Stored data entries:

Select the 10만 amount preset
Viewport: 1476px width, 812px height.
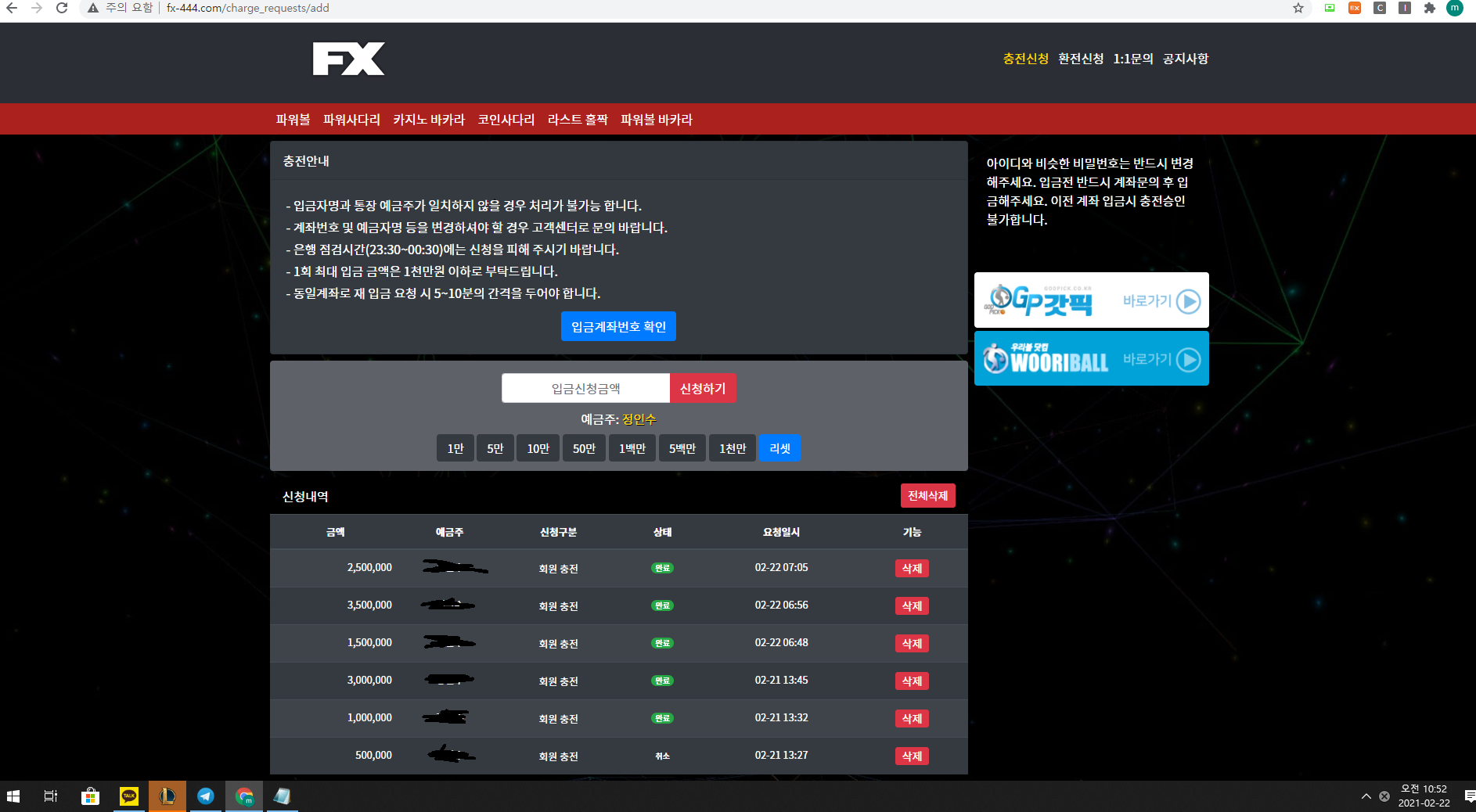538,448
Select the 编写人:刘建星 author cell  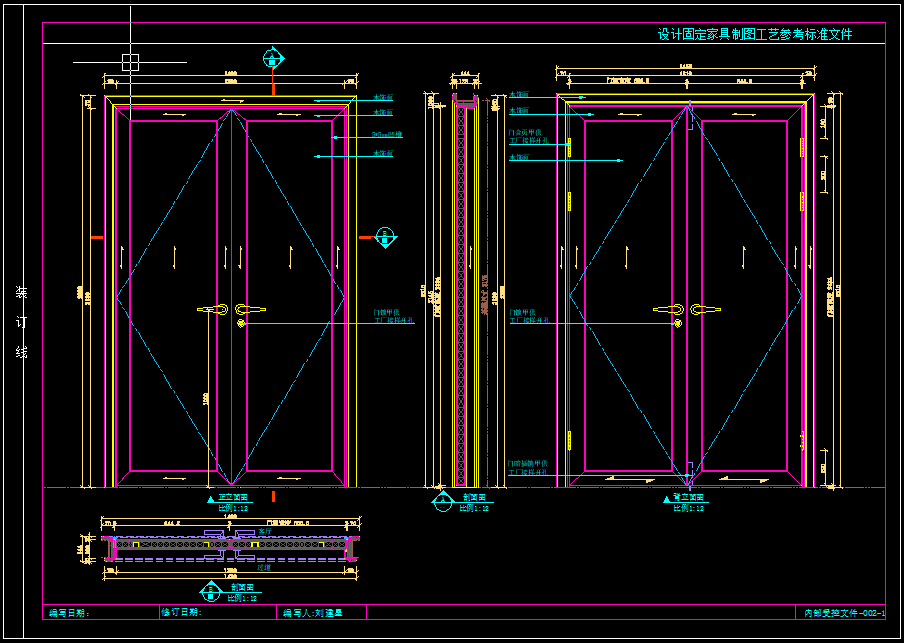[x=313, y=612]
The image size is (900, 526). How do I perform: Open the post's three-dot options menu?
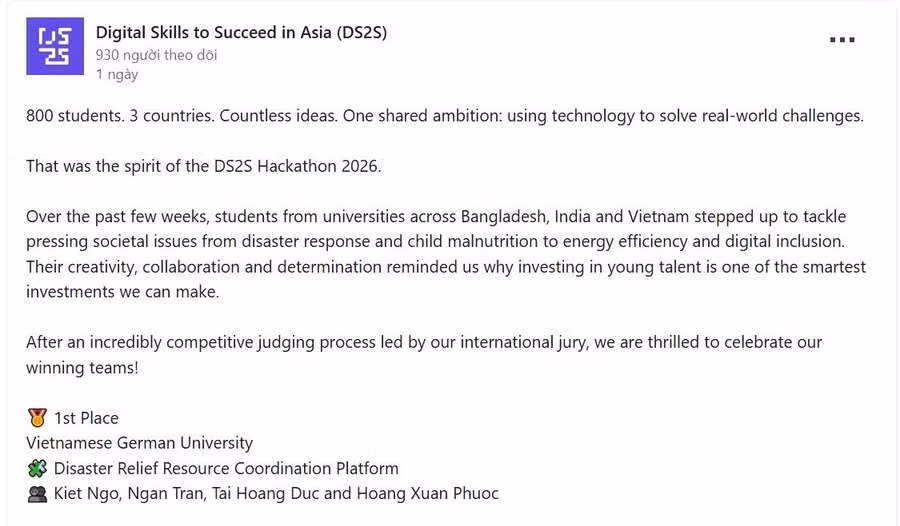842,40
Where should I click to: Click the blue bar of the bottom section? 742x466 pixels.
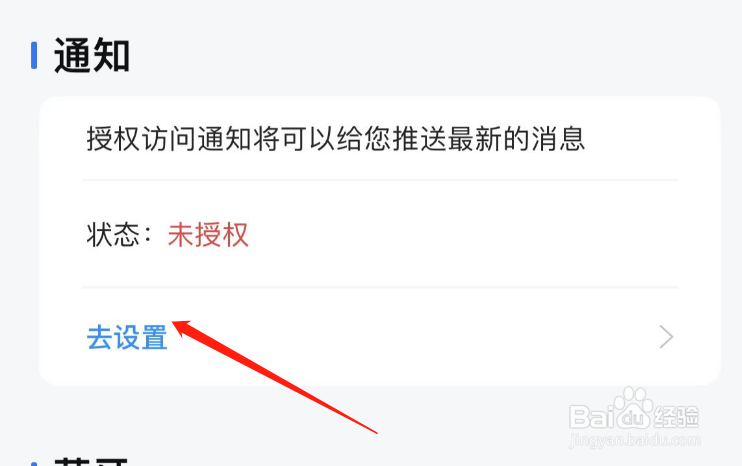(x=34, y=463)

_Required action_:
Return nothing except the lines from the line with "Where should I" through the last line of the records above, copied exactly and without pictures.

_Output of the exercise_:
Where should I click to: Click the blue bar of the bottom section? 742x466 pixels.
(x=34, y=463)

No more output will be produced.